Please reproduce word for word everything in the email on scalar type hints from "On Feb 21, 2015" down to "be experimented with.".

**DOCUMENT**
● ● ● ● ● ● ●

On Feb 21, 2015 9:13 PM, "Anthony Ferrara" <ircmax...@gmail.com> wrote:
>
> Zeev,
>
> First off, thanks for putting forward a proposal. I look forward to a
> patch that can be experimented with.
>
> There are a few concerns that I have about the proposal however:
>
> > Proponents of Strict STH cite numerous advantages, primarily around
code safety/security. In their view, the conversion rules proposed by
Dynamic STH can easily allow ‘garbage’ input to be silently converted into
arguments that the callee will accept – but that may, in many cases, hide
difficult-to-find bugs or otherwise result in unexpected behavior.
>
> I think that's partially mis-stating the concern. It's less about
> "garbage input" and more about unpredictable behavior. You can't look
> at code and know that it will not produce an error with dynamic
> typing. That's one of the big advantages of strict typing that many
> people want. In reality the reasons are complex, varied and important
> to each person.
>
> > Proponents of Dynamic STH bring up consistency with the rest of the
language, including some fundamental type-juggling aspects that have been
key tenets of PHP since its inception. Strict STH, in their view, is
inconsistent with these tenets.
>
> Dynamic STH is apparently consistency with the rest of the language's
> treatment of scalar types. It's inconsistent with the rest of the
> languages treatment of parameters.
>
> However there's an important point to make here: a lot of best
> practice has been pushing against the way PHP treats scalar types in
> certain cases. Specifically around == vs === and using strict
> comparison mode in in_array, etc.

● ● ● ● ● ● ●

**Entries on target coordinates**

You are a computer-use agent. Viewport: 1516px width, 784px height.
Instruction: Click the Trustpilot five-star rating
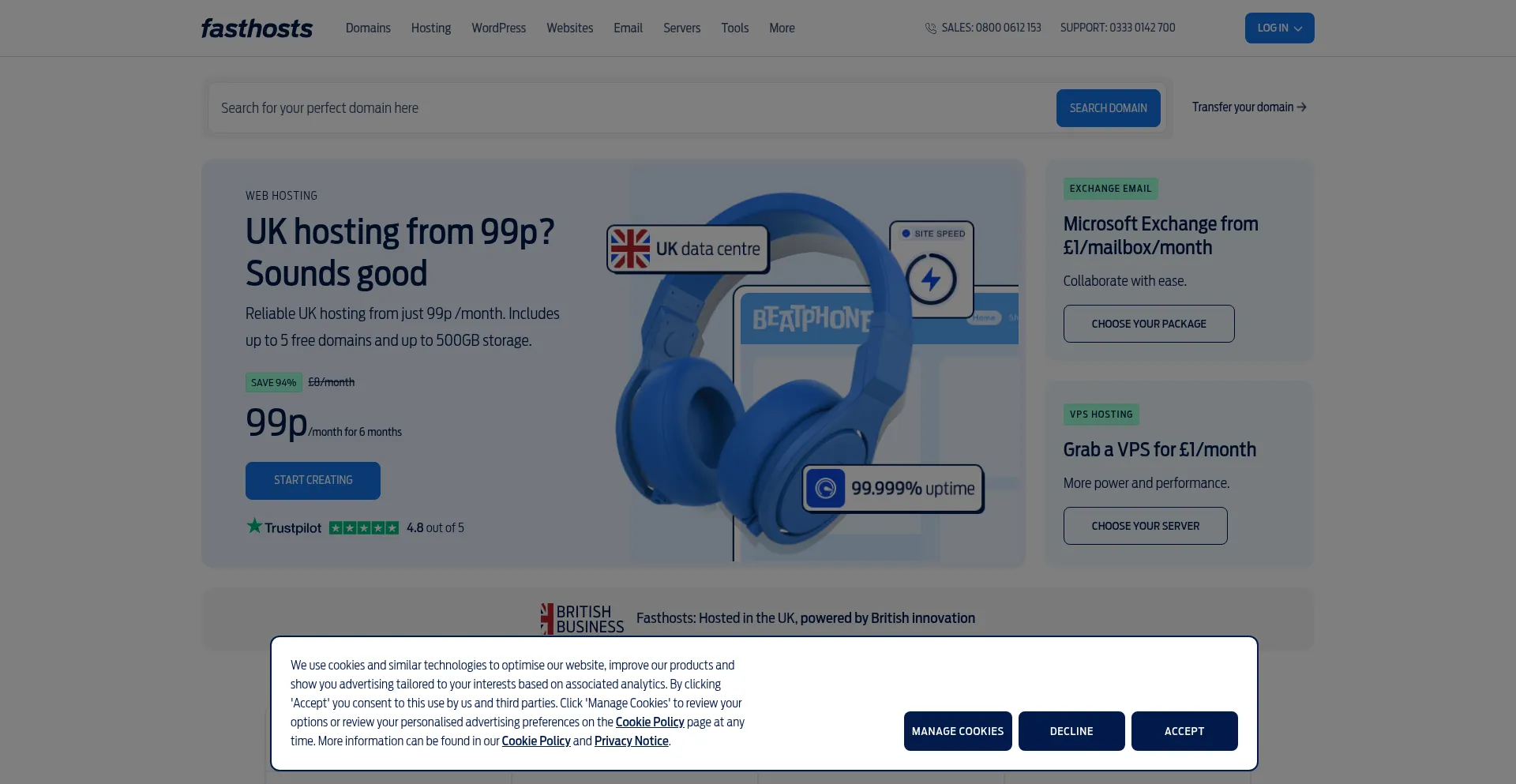tap(364, 528)
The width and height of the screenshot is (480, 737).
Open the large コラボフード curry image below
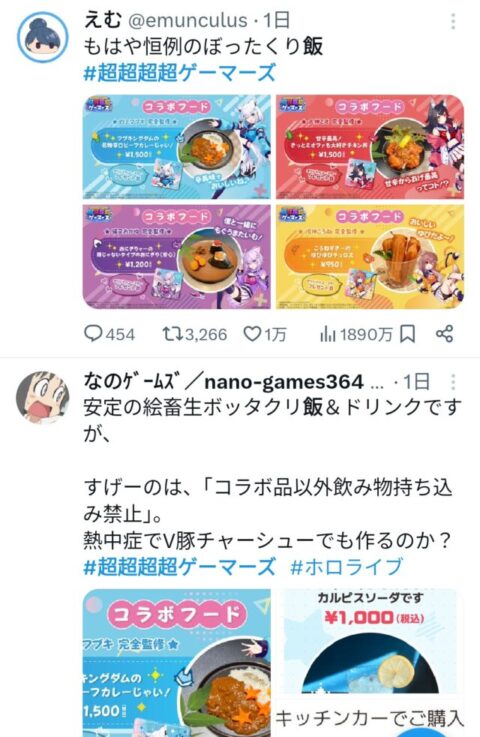(x=177, y=663)
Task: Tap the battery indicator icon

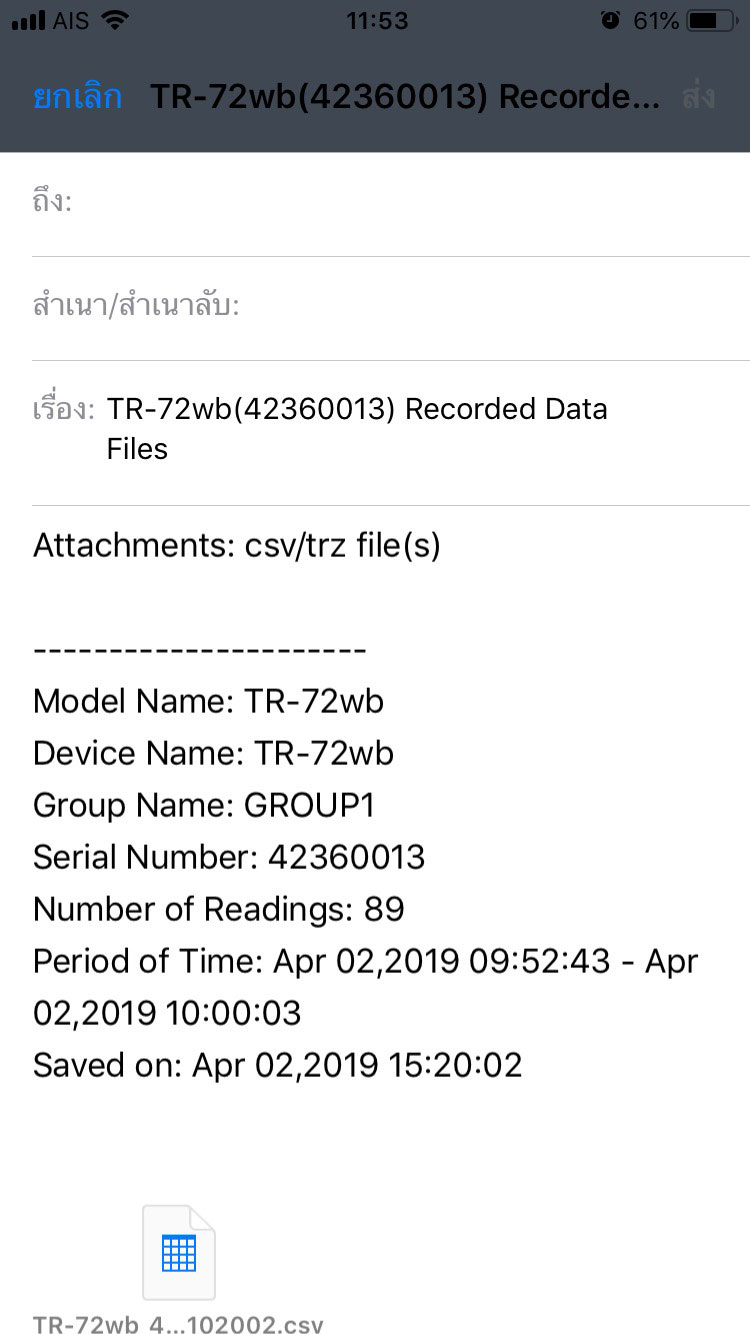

● ● ● ● ● ● ●

**TASK ANSWER**
On Feb 21, 2015 9:13 PM, "Anthony Ferrara" <ircmax...@gmail.com> wrote:
>
> Zeev,
>
> First off, thanks for putting forward a proposal. I look forward to a
> patch that can be experimented with.